### [Text block]
PHILADELPHIA – A research team, led by investigators at the Department of Surgery at Jefferson Medical College of Thomas Jefferson University and the Kimmel Cancer Center at Jefferson, has achieved a substantial "kill" of pancreatic cancer cells by using nanoparticles to successfully deliver a deadly diphtheria toxin gene. The findings – set to be published in the October issue of Cancer Biology & Therapy – reflect the first time this unique strategy has been tested in pancreatic cancer cells, and the success seen offers promise for future pre-clinical animal studies, and possibly, a new clinical approach.
The researchers found that delivery of a diphtheria toxin gene inhibited a basic function of pancreatic tumor cells by over 95 percent, resulting in significant cell death of pancreatic cancer cells six days after a single treatment. They also demonstrated that the treatment targets only pancreatic cancer cells and leaves normal cells alone, thus providing a potential 'therapeutic window.' Further, they are targeting a molecule that is found in over three-quarters of pancreatic cancer patients.
"For the pancreatic cancer world, this is very exciting," says the study's lead author, molecular biologist Jonathan Brody, Ph.D., assistant professor, Department of Surgery at Jefferson Medical College of Thomas Jefferson University, who works closely with the Samuel D. Gross Professor and Surgeon, Charles J. Yeo, M.D. "There are no effective targeted treatments for pancreatic cancer, aside from surgery for which only a minority of patients qualify. We are in great need of translating the plethora of molecular information we know about this disease to novel therapeutic ideas."
Pancreatic cancer is the fourth leading cause of cancer-related mortality in the U.S., reflecting the generally short survival time of patients - often less than a year from diagnosis.
This approach was originally developed in ovarian cancer cells by study co-author Janet Sawicki, Ph.D., a member of the Kimmel Cancer Center, and professor at the Lankenau Institute for Medical Research in Wynnewood, Pennsylvania. She and her group had recent success in reducing the size of ovarian tumors following treatment with diphtheria toxin nanoparticles.
The strategy is based on the fact that both ovarian and pancreatic cancer cells significantly over-express a protein found on the cell membrane, called mesothelin. The function of that molecule is unknown, but it is found in the majority of pancreatic tumors and ovarian cancer tumors. Other solid tumors also express mesothelin, but not at such a high rate.

[Stored data entries]
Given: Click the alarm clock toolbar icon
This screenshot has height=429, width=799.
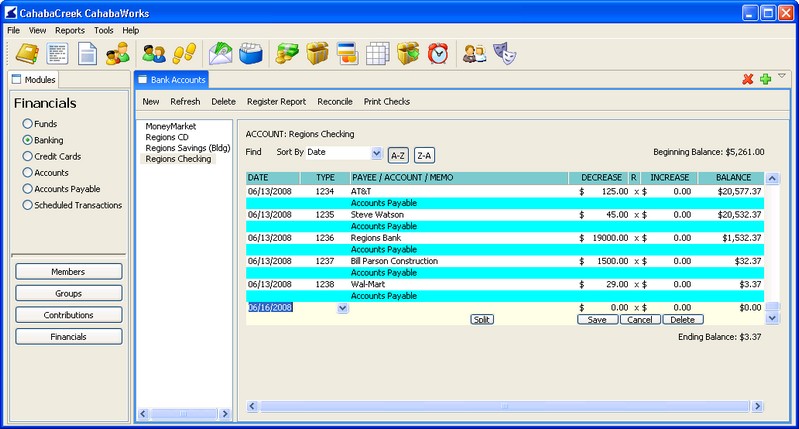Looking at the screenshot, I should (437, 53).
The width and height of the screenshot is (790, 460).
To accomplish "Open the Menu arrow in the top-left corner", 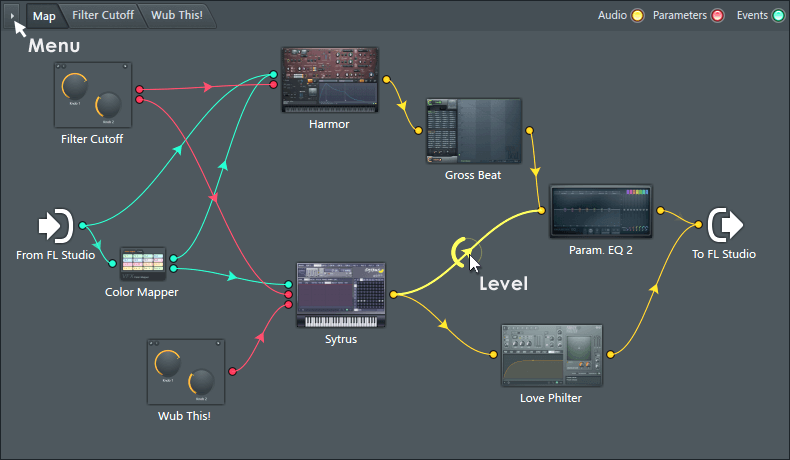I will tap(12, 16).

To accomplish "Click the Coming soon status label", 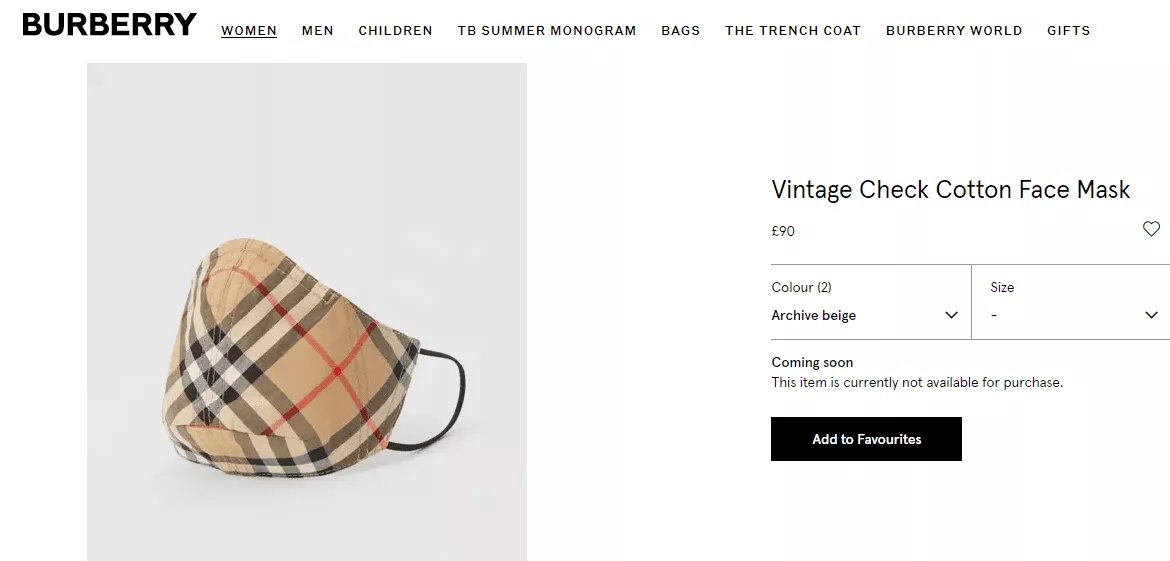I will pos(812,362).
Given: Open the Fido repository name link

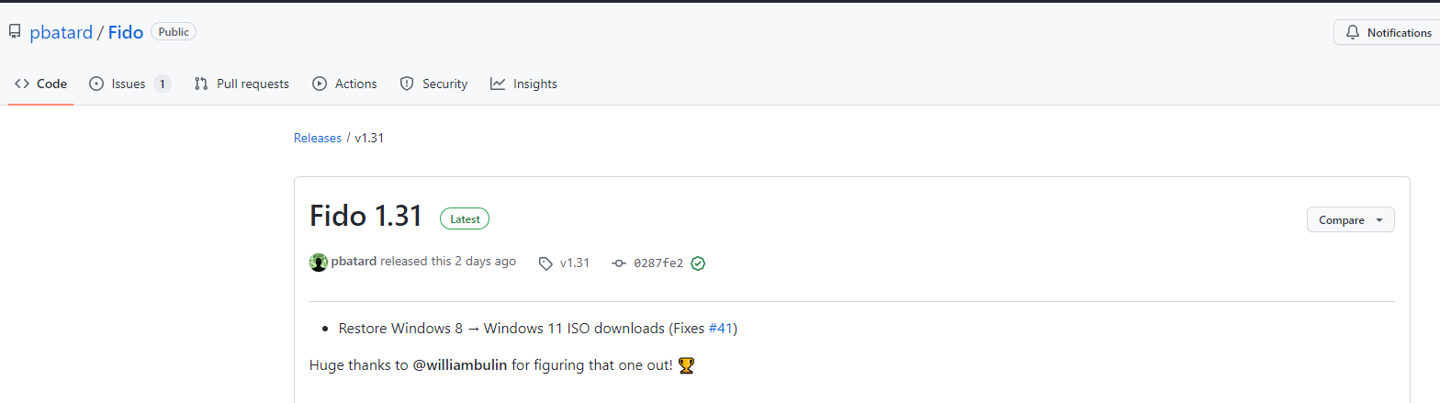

### [Activity]
Render into Spanish this sentence from the pancreatic cancer article: "The function of that molecule is unknown, but it is found in the majority of pancreatic tumors and ovarian cancer tumors." The listing plays no part in the work here.

### [Output for this task]
Se desconoce la función de esa molécula, pero se encuentra en la mayoría de los tumores pancreáticos y de los tumores de cáncer de ovario.